With less than 200 registered radiologists nationwide — or roughly one radiologist per 500,000 Tanzanians — the health system has much work ahead before the country meets the world’s benchmark rate: one radiologist serving 50,000 people.

RAD-AID in Tanzania

RAD-AID in Tanzania has grown to five program sites — Arusha, Moshi, Mwanza, Dar es Salaam, and Zanzibar —  which span from education, to service delivery, to technical assistance in diagnostic radiology and nuclear medicine.
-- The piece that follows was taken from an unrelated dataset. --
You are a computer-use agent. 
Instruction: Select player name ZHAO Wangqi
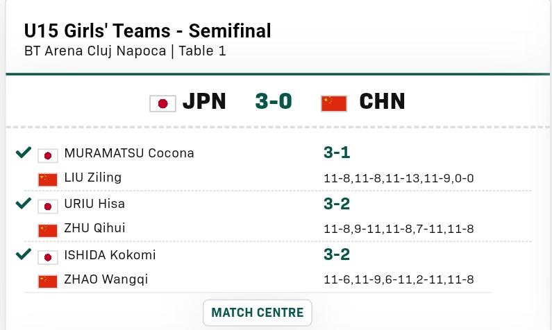106,280
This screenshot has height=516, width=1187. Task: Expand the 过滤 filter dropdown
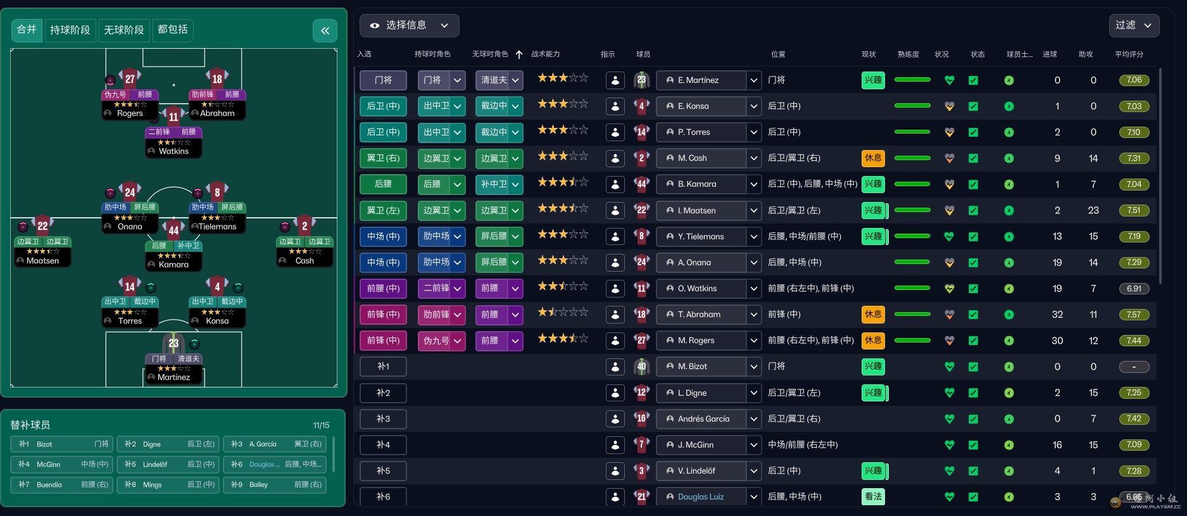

RAD-AID supports the development of advanced cross-sectional imaging by training radiologists, sonographers, nuclear medicine professionals, and radiologic technologists.

Radiology residents from KCMC at their new workstations

Moshi

RAD-AID’s program of support in Tanzania includes Kilimanjaro Christian Medical Centre (KCMC) in Moshi, a teaching hospital with 600 beds located in the foothills of the eponymous mountain.

KCMC’s radiology department has a state-of-the-art CT scanner,  a 1.5T MRI unit, as well as 3 new DR x-ray suites. It also has a radiology residency program and ultrasound certificate program, both supported by RAD-AID.

Dar es Salaam

RAD-AID has established partnerships in Dar es Salaam with three major hospitals that include diagnostic imaging, nuclear medicine imaging, and radiation oncology.

Zanzibar

RAD-AID Volunteer in Zanzibar

RAD-AID established a partnership with Mnazi Mmoja Referral Hospital in Stonetown, Zanzibar in support of radiology capacity building on the archipelago. Additionally, RAD-AID established a partnership with Ampola Tasakhtaa Hospital also located in Stonetown, Zanzibar in support of breast imaging, where the island’s only mammography unit is located, servicing a population of over 1 million.

Arusha

In 2015, RAD-AID partnered with NSK Hospitals Limited (NSKHL) in Arusha to help build a diagnostic radiology center. RAD-AID volunteer radiologists, technologists, sonographers, and nurses have periodically provided technical assistance to NSKHL staff.

RAD-AID volunteer working in CT with KCMC staff.

Mwanza

RAD-AID first started working at Mwanza’s Bugando Medical Centre (BMC) in 2017, to lend support to the budding radiation oncology department. Since then, BMC’s department of radiology has reached out to RAD-AID to provide radiology residency support stemming from the success of the partnership with KCMC in Moshi.

Partnerships

In 2022, Siemens Healthineers issued a press release highlighting the partnership with RAD-AID to support African countries, specifically Kenya, Ghana, and Tanzania.